### TEXTE FOURNI

Roman russe

 » Pourquoi j’ai acheté Chelsea ? Parce qu’il était à vendre « . Qui est ce Russe richissime, homme mystérieux et entrepreneur louche ?

La navrante tradition s’est encore perpétuée, cette fois teintée de surréalisme, lorsque le FC Chelsea a reçu son éternel rival londonien, Tottenham Hotspur. Du camp de Chelsea ont jailli les odieux chants qui sont de mise lors de ce derby. Les supporters de Tottenham sont estampillés comme juifs, en Angleterre. Les hooligans de Chelsea chantent allègrement Gas a jew, jew, jew, put him in the oven, cook him through. En traduction libre : -Gaze un juif, mets-le au four et cuis-le à point. Le tout en imitant le bruit des chambres à gaz et en produisant le fameux Gas chamber hiss. Hallucinant .

Tout en haut, dans la tribune d’honneur, le nouveau propriétaire de Chelsea : Roman Ambramovich, fils de juifs issus de Saratov, sur les rives de la Volga était entouré de partenaires d’affaires répondant aux noms de Jevgeni Schwidler, Richard Creitzman et Jevgeni Tenenbaum.

En ces temps modernes, les clubs de football changent plus vite de propriétaire que les pathétiques hooligans de rituels. Les sociétés cotées en Bourse peuvent changer de propriétaire du jour au lendemain.

### INFORMATIONS FOURNIES
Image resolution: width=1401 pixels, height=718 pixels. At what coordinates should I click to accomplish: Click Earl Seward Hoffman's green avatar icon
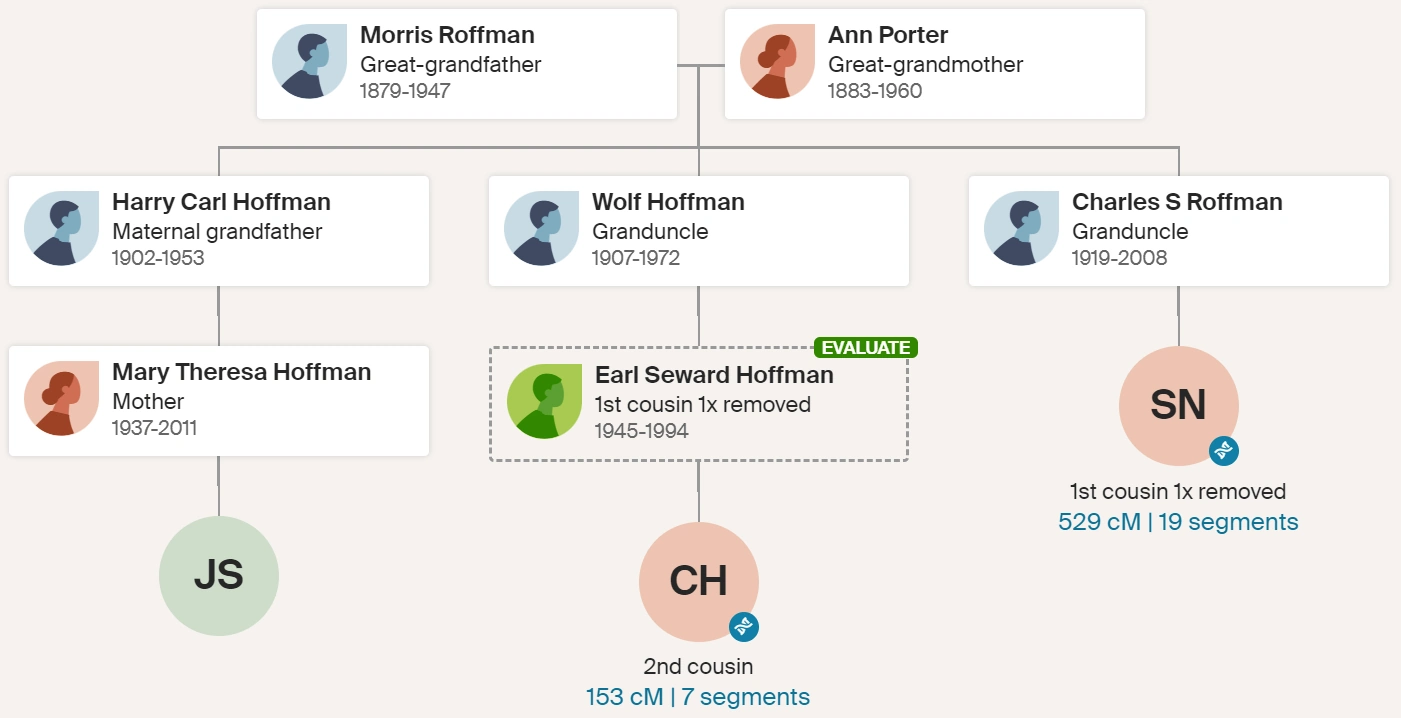[544, 401]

### OBJECTIFS
1) D'après le texte sur le rachat du FC Chelsea, de quelle ville sont issus les parents du nouveau propriétaire du club ?
2) Reprenez le texte sur le rachat du FC Chelsea et poursuivez-le après sa dernière phrase.

### RÉPONSES AUX TÂCHES
1) Ils sont issus de Saratov, sur les rives de la Volga.

2)
C’est d’ailleurs comme ça qu’a débuté, en juillet, l’affaire qui a conduit la presse britannique à titrer :  » Mais qui est donc Roman Abramovich ? » Cette perplexité faisait suite à un communiqué annonçant que 84.908.506 actions – soit plus de la moitié – du célébrissime Chelsea Football United avaient été vendues à ce Russe dont on estime la fortune à 5,7 milliards de dollars. Ce qui fait de Roman Abramovich un des plus jeunes oligarches du monde, à 36 ans, et le deuxième homme le plus riche de Russie.

La globalisation du football a donc essuyé un joli contre car cette mondialisation ne devait-elle pas permettre aux prospères clubs occidentaux d’acquérir des joueurs issus de contrées moins riches ? Car le système fonctionne donc dans les deux sens. A Londres, pas mal de gens sont descendus de leur nuage. Tony Bank, l’ancien ministre du Sport, supporter de Chelsea depuis un demi-siècle, a très sérieusement prié le gouvernement de contrôler la transaction. Des parlementaires et d’anciens internationaux ont officiellement fait part de leur inquiétude. Chelsea a fait l’objet de longs articles fouillés dans la presse.

La Russie n’est pas demeurée en reste. Le grand patron de la Cour des Comptes, l’ancien Premier ministre russe Sergej Stepachine, est monté sur ses grands chevaux. Son ton a fait comprendre à Abramovich qu’il pouvait s’attendre à des démêlés juridiques. Stepachine s’est offusqué de cette  » brutale provocation de tout le pays « .

Tout le monde, des amateurs de football aux puristes en passant par toute la gamme intermédiaire, a réagi comme s’il était mordu par un serpent venimeux. Comme si un Russe à la fortune aussi fraîche que douteuse avait mis à nu le déracinement du football. Comme si ce n’était pas acquis depuis longtemps, suite aux agissements d’une bande internationale de faiseurs de dettes et de parasites des tribunaux style Berlusconi, Tapie, Nuñez, Sanz ou Cragnotti.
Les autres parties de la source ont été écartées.